Aditi Nayar, principal economist, ICRA, said that the GDP and GVA growth figures for Q1 FY’18 have undershot the expectations by a considerable degree.
“Restocking post-GST and a favourable base effect are likely to contribute to higher GDP and GVA growth in the remaining quarters of FY2018. Nevertheless, the likelihood of economic growth surpassing 7% for the ongoing fiscal year has diminished after the bleak Q1 readings,” said Nayar.
She said that the combination of lower volumes and higher discounts offered to reduce inventories ahead of GST, and the turnaround in average WPI inflation weighed upon the manufacturing GVA growth during the quarter.
Rating agency Crisil said that the downward revision of gross value added (GVA) growth for the fourth quarter of last fiscal by 50 basis points to 5.6%, suggests that the impact of demonetisation on the economy was more than earlier estimated.

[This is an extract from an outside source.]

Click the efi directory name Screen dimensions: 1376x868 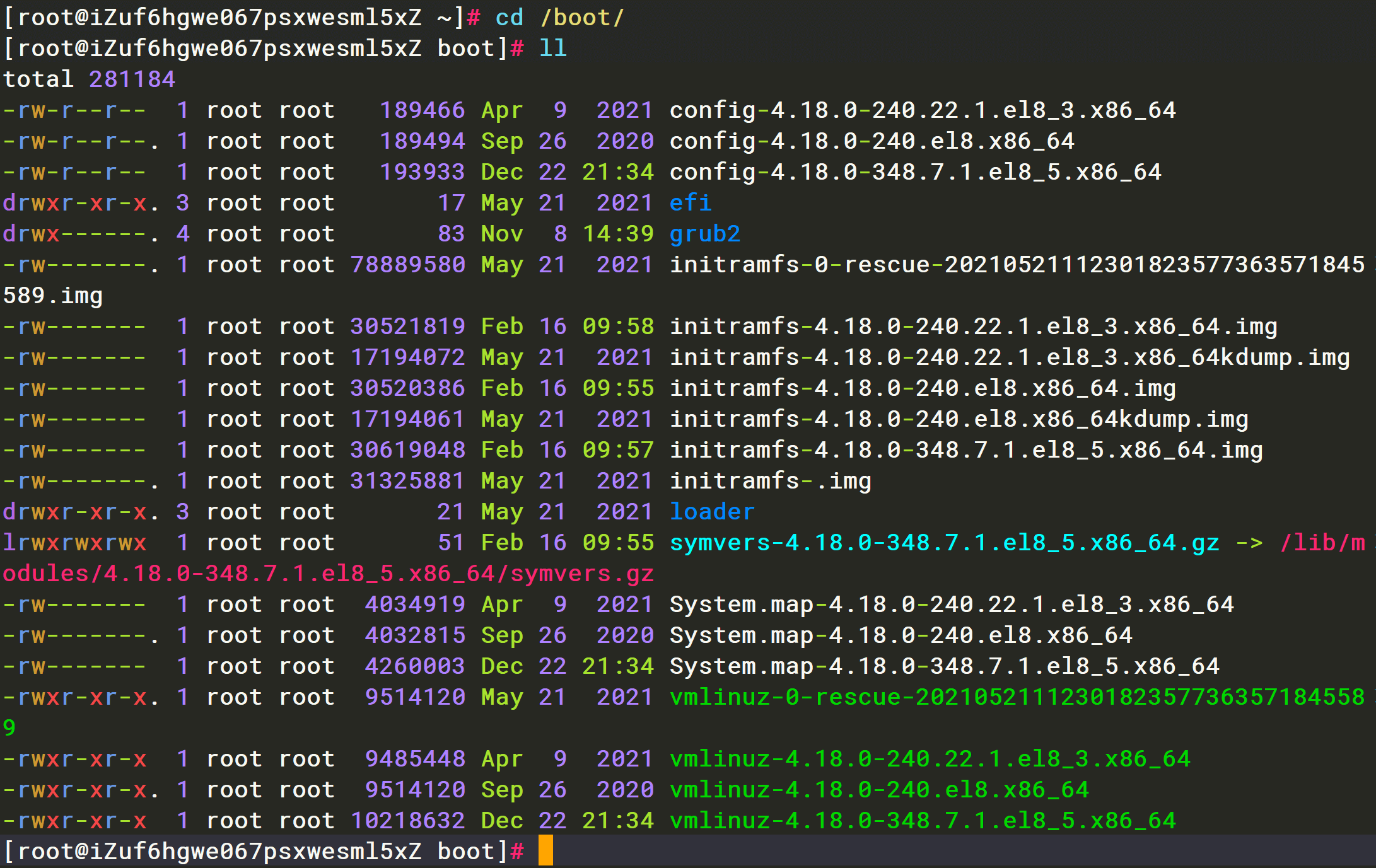[x=690, y=202]
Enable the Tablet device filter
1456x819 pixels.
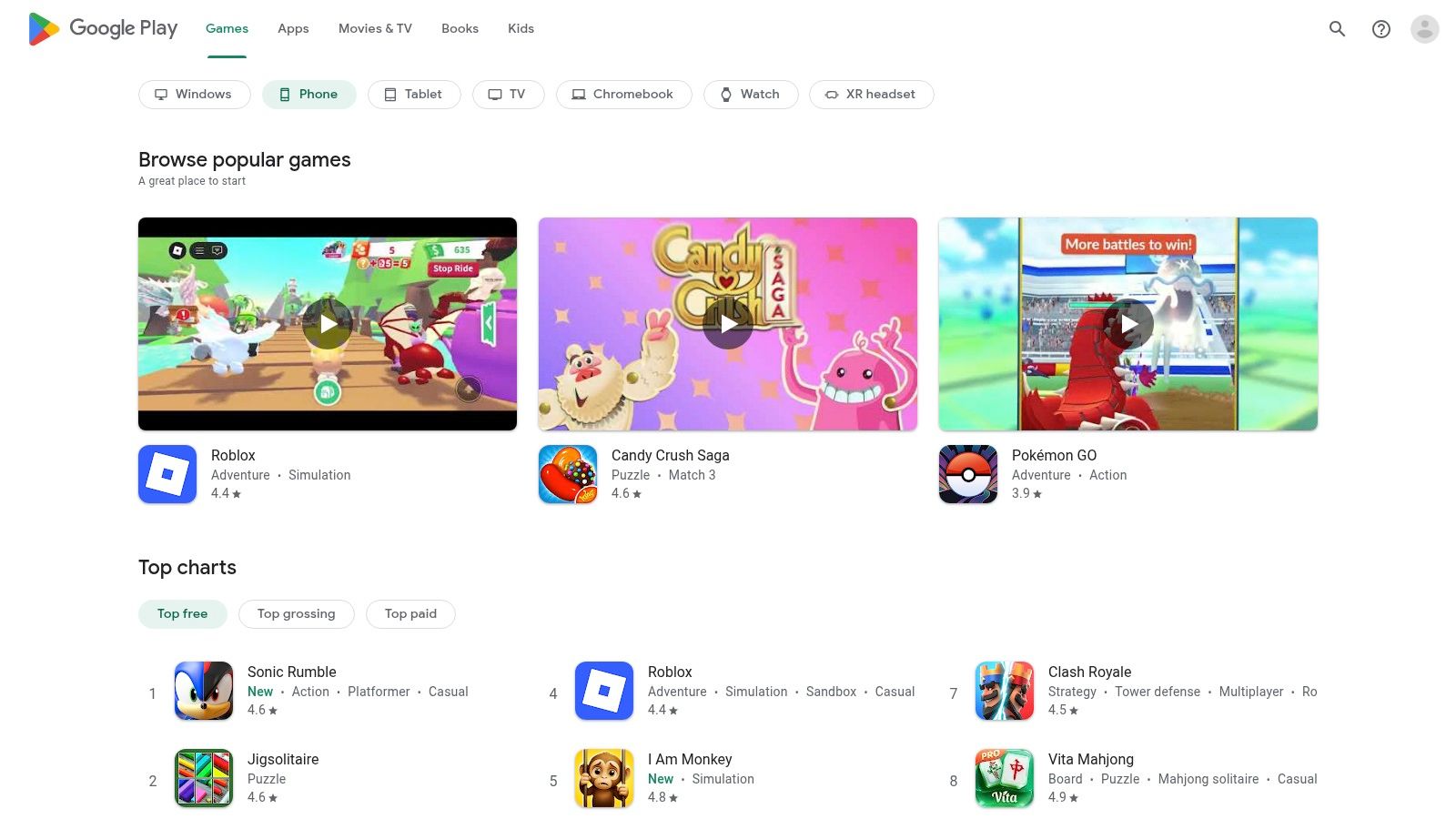(x=414, y=94)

On the decline in real GDP growth, Crisil said, “The slowdown corroborates with corporate results for the first quarter, which had shown net profits declining for chunk of listed firms. The computation of GDP relies heavily on corporate data from the Ministry of Corporate Affairs database. The slowdown reflects sharp deceleration in exports of goods, and some moderation in consumption growth.”